Despite more frequent waterpipe use among singles than married individuals, marital status was not significant in the regression model which was similar to some studies.15,18,23 Our findings suggested that income did not have significant effect on waterpipe use that is verified by the another study in Iranian adults.18 We found that the cost of waterpipe smoking was very low in our population, so increasing the price of tobacco could be an effective preventive intervention.
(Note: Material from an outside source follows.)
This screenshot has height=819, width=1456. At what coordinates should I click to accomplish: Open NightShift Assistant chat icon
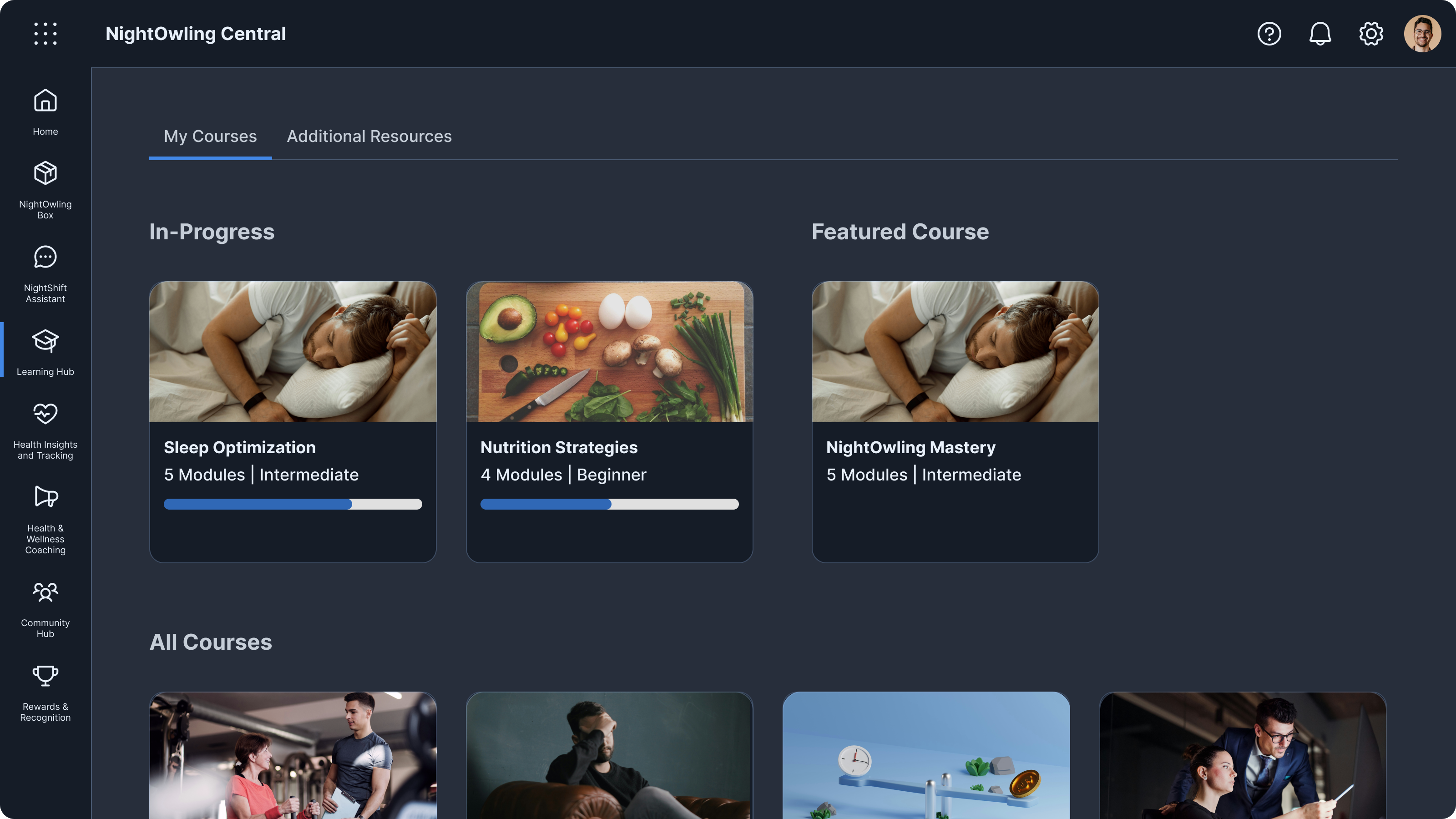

To the best of our knowledge, no study has been conducted about prevalence, related factors and pattern of waterpipe smoking based on large sample size in adults in southern of Iran. Due to the cross-sectional nature of this study, we could not examine the causal relationship. Other limitations of this survey are social desirability and recall biases. These biases may have underestimated the prevalence of waterpipe smoking, especially in women. The authors suggest further study on the knowledge and attitude of general population towards waterpipe smoking.
Conclusion
The findings of this study showed that waterpipe smoking is a prevalent health risk behavior among Iranians. In the present study, men with university education, 18-24 years age group and unemployed were at the highest risk of waterpipe use. Therefore, Iranian society needs a comprehensive approach to limit the use of waterpipe and policymakers should focus on community interventions to reduce waterpipe use.
Acknowledgments
The authors would like to thank Professor Nouzar Nakhaee for his precious comments on the questionnaire design and Arezoo Saeidifar for her contribution to data collection.
Footnotes
Conflicts of Interest
The Authors have no conflict of interest.